Dataset records:
◆ ◆ ◆
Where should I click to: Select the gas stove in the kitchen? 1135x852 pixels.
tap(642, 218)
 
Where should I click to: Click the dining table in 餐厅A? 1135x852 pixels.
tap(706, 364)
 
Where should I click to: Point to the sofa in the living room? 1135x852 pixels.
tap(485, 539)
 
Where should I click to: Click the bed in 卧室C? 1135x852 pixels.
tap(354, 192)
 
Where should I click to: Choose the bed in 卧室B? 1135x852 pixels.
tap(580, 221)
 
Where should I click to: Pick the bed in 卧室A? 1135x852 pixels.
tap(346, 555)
◆ ◆ ◆
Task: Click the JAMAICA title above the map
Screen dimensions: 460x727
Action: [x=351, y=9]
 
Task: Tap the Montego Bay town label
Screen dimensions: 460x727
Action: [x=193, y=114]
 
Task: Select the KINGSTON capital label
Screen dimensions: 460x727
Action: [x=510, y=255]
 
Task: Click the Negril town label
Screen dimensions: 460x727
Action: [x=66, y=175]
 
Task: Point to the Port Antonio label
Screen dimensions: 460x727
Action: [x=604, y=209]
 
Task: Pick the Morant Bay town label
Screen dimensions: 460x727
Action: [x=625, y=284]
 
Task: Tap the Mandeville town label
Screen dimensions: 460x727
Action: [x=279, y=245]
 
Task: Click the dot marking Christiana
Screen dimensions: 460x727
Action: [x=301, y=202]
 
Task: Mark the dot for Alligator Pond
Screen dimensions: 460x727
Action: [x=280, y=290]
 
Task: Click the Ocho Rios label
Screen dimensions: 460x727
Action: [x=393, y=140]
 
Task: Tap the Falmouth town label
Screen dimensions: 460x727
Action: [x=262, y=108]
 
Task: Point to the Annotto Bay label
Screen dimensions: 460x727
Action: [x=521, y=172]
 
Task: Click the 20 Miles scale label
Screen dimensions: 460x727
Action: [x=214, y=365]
◆ ◆ ◆
**AIM OF THE EXERCISE:** Please copy the lines above word for word, beginning at the line that contains "Where should I click to: Click the dining" and stopping after the line that contains "tap(346, 555)".

**ANSWER IN FULL:**
Where should I click to: Click the dining table in 餐厅A? 1135x852 pixels.
tap(706, 364)
 
Where should I click to: Point to the sofa in the living room? 1135x852 pixels.
tap(485, 539)
 
Where should I click to: Click the bed in 卧室C? 1135x852 pixels.
tap(354, 192)
 
Where should I click to: Choose the bed in 卧室B? 1135x852 pixels.
tap(580, 221)
 
Where should I click to: Pick the bed in 卧室A? 1135x852 pixels.
tap(346, 555)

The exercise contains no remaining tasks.